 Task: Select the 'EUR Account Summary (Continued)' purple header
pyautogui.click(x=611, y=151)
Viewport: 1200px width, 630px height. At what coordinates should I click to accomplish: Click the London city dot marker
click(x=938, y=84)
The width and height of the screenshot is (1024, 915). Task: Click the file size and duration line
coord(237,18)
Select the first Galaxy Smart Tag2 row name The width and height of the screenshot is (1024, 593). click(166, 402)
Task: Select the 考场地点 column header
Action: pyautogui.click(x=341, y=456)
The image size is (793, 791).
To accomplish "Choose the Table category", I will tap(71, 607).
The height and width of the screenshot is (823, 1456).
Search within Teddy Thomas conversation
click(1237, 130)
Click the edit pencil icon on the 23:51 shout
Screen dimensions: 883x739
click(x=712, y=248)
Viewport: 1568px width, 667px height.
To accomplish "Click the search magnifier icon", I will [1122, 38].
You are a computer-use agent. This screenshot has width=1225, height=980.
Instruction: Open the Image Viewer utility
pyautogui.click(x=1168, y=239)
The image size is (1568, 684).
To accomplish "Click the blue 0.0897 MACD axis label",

====

Reproduce all of the rows above verbatim, keeping every character, space, and line break unchanged.

 Task: Select the 'EUR Account Summary (Continued)' purple header
pyautogui.click(x=611, y=151)
Viewport: 1200px width, 630px height. At what coordinates should I click to accomplish: Click the London city dot marker
click(x=938, y=84)
The width and height of the screenshot is (1024, 915). Task: Click the file size and duration line
coord(237,18)
Select the first Galaxy Smart Tag2 row name The width and height of the screenshot is (1024, 593). click(166, 402)
Task: Select the 考场地点 column header
Action: pyautogui.click(x=341, y=456)
The image size is (793, 791).
To accomplish "Choose the Table category", I will tap(71, 607).
The height and width of the screenshot is (823, 1456).
Search within Teddy Thomas conversation
click(1237, 130)
Click the edit pencil icon on the 23:51 shout
Screen dimensions: 883x739
click(x=712, y=248)
Viewport: 1568px width, 667px height.
To accomplish "Click the search magnifier icon", I will [1122, 38].
You are a computer-use agent. This screenshot has width=1225, height=980.
Instruction: Open the Image Viewer utility
pyautogui.click(x=1168, y=239)
The image size is (1568, 684).
To accomplish "Click the blue 0.0897 MACD axis label",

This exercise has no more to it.